Statement Mapping
By default, we perform steps to help map Schema-related data into their conventional types. Given the wide range of data sources and generation methods, these mappings help establish a minimal baseline to make other, application-specific assumptions. The following steps are performed on a best-effort basis, and any unrecognized syntax, types, and values will be ignored.
- Canonicalize IRIs — e.g.
http://schema.org/
intohttps://schema.org/
- Drop Empty Literals — e.g. empty string dropped
- Map Enumerations — e.g.
InStock
string intoschema:InStock
IRI - Cast Data Types — e.g.
2020-04-08
string intoschema:Date
datatype
Once processed, the resulting graph may be further analyzed for errors through the validation step. These two steps try to follow Schema recommendations fairly strictly to help publish compatible data for consumers. Additional transformations are available through the normalization step which makes further corrections and restructures some data into more consistent structures for consumers.
Steps
Canonicalize IRIs
The Schema.org ontology is often used with one of several different base IRIs. It is more important to use one consistently through a data platform, but we have chosen to use and recommend the secure, apex form. Predicates, object IRIs, and literal datatypes that have the following prefixes will be converted to https://schema.org/
.
Alternate Base IRI |
---|
http://schema.org/ |
http://www.schema.org/ |
https://www.schema.org/ |
Extension domains, such as pending.schema.org
, are currently ignored.
Drop Empty Literals
By convention, empty literal statements will be dropped from the graph if:
- The datatype is Schema-related or an XSD primitive; and
- The lexical form is empty after collapsing any white space.

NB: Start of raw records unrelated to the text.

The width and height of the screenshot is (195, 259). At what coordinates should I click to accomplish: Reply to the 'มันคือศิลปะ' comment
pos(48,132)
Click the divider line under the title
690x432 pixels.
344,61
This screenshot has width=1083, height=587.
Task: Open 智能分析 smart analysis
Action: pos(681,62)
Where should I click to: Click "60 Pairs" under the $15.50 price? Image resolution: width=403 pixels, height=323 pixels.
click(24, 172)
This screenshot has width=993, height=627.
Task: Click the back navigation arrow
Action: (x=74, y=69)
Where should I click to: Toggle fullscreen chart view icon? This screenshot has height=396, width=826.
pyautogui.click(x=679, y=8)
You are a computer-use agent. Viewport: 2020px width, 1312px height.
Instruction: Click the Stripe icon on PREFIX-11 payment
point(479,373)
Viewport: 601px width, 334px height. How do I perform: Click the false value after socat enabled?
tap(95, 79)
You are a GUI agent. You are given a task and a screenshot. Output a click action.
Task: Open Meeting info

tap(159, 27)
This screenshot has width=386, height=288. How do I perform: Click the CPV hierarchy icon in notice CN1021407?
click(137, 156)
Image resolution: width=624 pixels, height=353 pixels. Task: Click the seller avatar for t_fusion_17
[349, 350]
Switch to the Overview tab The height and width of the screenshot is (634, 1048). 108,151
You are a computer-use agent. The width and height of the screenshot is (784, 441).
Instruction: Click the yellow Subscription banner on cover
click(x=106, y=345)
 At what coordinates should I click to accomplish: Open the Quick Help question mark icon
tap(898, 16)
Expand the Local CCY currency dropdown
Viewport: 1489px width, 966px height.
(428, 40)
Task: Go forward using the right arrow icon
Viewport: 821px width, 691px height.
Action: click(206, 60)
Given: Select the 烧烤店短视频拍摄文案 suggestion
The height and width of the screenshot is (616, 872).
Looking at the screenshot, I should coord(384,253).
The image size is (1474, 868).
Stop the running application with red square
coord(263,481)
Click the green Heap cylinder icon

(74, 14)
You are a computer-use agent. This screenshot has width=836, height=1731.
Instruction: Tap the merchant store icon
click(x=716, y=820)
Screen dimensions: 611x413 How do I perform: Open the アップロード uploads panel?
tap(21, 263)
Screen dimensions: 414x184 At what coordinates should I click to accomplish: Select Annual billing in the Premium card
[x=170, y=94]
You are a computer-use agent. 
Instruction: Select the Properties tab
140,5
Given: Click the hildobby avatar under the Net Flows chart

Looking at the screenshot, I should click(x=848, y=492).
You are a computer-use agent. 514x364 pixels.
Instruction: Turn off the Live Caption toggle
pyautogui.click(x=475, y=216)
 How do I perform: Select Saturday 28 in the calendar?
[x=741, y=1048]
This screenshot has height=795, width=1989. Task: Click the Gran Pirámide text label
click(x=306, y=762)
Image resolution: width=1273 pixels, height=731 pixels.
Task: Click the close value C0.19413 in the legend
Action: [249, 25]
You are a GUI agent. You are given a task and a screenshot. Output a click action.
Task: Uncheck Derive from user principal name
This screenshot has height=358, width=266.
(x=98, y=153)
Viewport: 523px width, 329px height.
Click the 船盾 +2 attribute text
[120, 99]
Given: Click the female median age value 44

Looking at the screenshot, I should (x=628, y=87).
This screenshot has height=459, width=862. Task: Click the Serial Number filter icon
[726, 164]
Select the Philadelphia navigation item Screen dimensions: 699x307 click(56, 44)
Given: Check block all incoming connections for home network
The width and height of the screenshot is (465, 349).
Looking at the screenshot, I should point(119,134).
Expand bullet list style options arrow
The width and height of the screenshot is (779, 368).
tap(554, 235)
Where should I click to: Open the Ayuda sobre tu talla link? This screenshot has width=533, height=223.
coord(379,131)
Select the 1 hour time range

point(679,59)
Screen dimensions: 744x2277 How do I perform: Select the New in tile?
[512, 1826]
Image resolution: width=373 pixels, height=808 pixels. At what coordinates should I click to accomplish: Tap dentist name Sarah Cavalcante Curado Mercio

The following table shows some examples of how objects will be evaluated.
Input | Behavior | Note |
---|---|---|
"" | Dropped | |
" \t " | Dropped | Only white space |
""^^schema:Text | Dropped | |
""^^example:Type | No change | Unrelated datatype |
"0" | No change | Not empty |
<> | No change | IRI, non-literal |
example: | No change | Prefixed name IRI, non-literal |
This has the notable effect that a Schema-related resource cannot have an empty-valued property. However, this helps handle the common practice of publishers including empty property values simply because it's the easier method to generate templated, structured data.
Map Enumerations
All properties which support an enumeration for the statement object will be evaluated to prefer its canonical IRI form. The following table shows examples of evaluating the object of a schema:availability
property.
Input | Output | Note |
---|---|---|
"InStock" | schema:InStock | |
"https://schema.org/InStock" | schema:InStock | String to IRI |
"http://www.schema.org/InStock" | schema:InStock | String with Alternate Base IRI to IRI |
"ExampleUnknown" | "ExampleUnknown" | Unknown enumeration path, no change |
"http://example.com/InStock" | "http://example.com/InStock" | Unknown enumeration, no change |
schema:InStock | schema:InStock | IRI, no change |
schema:False | schema:False | IRI, no change |
schema:ExampleUnknown | schema:ExampleUnknown | IRI, no change |
As a reminder, this step does not generate any errors for unrecognized enumeration values — this may be handled by the Validator.
Cast Data Types
All objects of Schema properties will be evaluated against their expected data types and updated to their Schema-specific data type, as appropriate.